Public housing started as a solution to urban crowding and an alternative to the unsanitary tenements. But decades later it too became a stigmatized problem in search of solutions.
One of Karen’s brothers, Keith, now 48, said he used to be a junkie who would hustle to keep up with his habit. Now, clean after a seven-year jail stint, the married father of two said a life on the streets was all he knew growing up.
"When you have an example of a life of hustle that’s set before you, you have no choice but to hustle,” he said at a family gathering in New Jersey this past spring. “That’s all I seen — how to get a fast buck. How to gamble. How to sell drugs.”
Keith now lives in Far Rockaway. Leaving Queesnbridge was the best thing for him – it distanced him from temptations, he said.
“I think back where I came from and where I could of been today and I’m grateful. I could of still been out there in Queensbridge. Because I know a lot of my friends that are still out there,” he said. “And I’m not better than them. God just made an escape for me. I’m living now—I’m not just existing, I’m living.”
Karen Alston outside of her home Stephen Nessen/WNYC
Couldn’t Evict Jack the Ripper
As an agency, the New York City Housing Authority (NYCHA) has a complicated funding structure that since its inception has used federal, state and local funding. Early on, the housing authority covered most of its operating expenses from rents, and did its best to attract and keep paying tenants. They even put a cap, 30 percent, on the number of tenants on welfare.
Mayor Fiorello LaGuardia hoped public housing would supplant the slum landlords he saw plaguing the city. But landlords and real estate interests claimed the city was taking away their middle-income paying tenants.
“Look at the scale of the plans of the early years,” said professor Nick Bloom, with the New York Institute of Technology, referring to large complexes like the Queensbridge Houses, with 3,142 apartments and the Red Hook Houses with 2,545 apartments.
"They’re really not just about building transitional housing. They really had the goal, much like happened in England, of pushing out landlords from the working class rental market."
At the same time, the balance of black and white residents was steadily sliding. Every year since such records began in 1946, the number of white residents decreased at Queensbridge as the number of blacks increased.
Experts say this was in part because there was more available housing for whites, many of whom moved out of urban centers and into suburbia in the 1950s.
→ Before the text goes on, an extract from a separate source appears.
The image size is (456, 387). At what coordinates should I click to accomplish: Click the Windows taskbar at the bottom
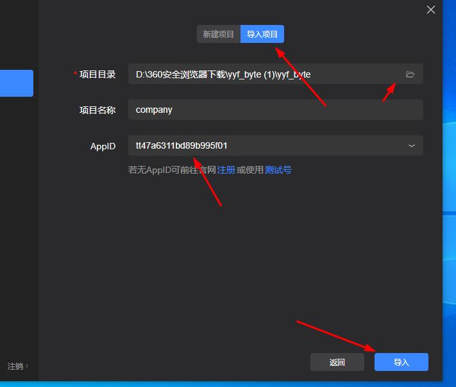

And although the 1944 G.I. Bill bolstered home ownership with low-cost mortgages in the suburbs, blacks were routinely discriminated against living in certain neighborhoods.
“Change in the racial complexion, quite literally, of public housing residents coincided with the boom in American suburbs,” said Owen Gutfreund, director of the Urban Affairs program at Hunter College.
At the same time, advocates argued that subsidized housing should go to the neediest residents, said Bloom. “Emergency cases or the homeless, moved up the (NYCHA) waiting list very quickly and moved into public housing very rapidly.”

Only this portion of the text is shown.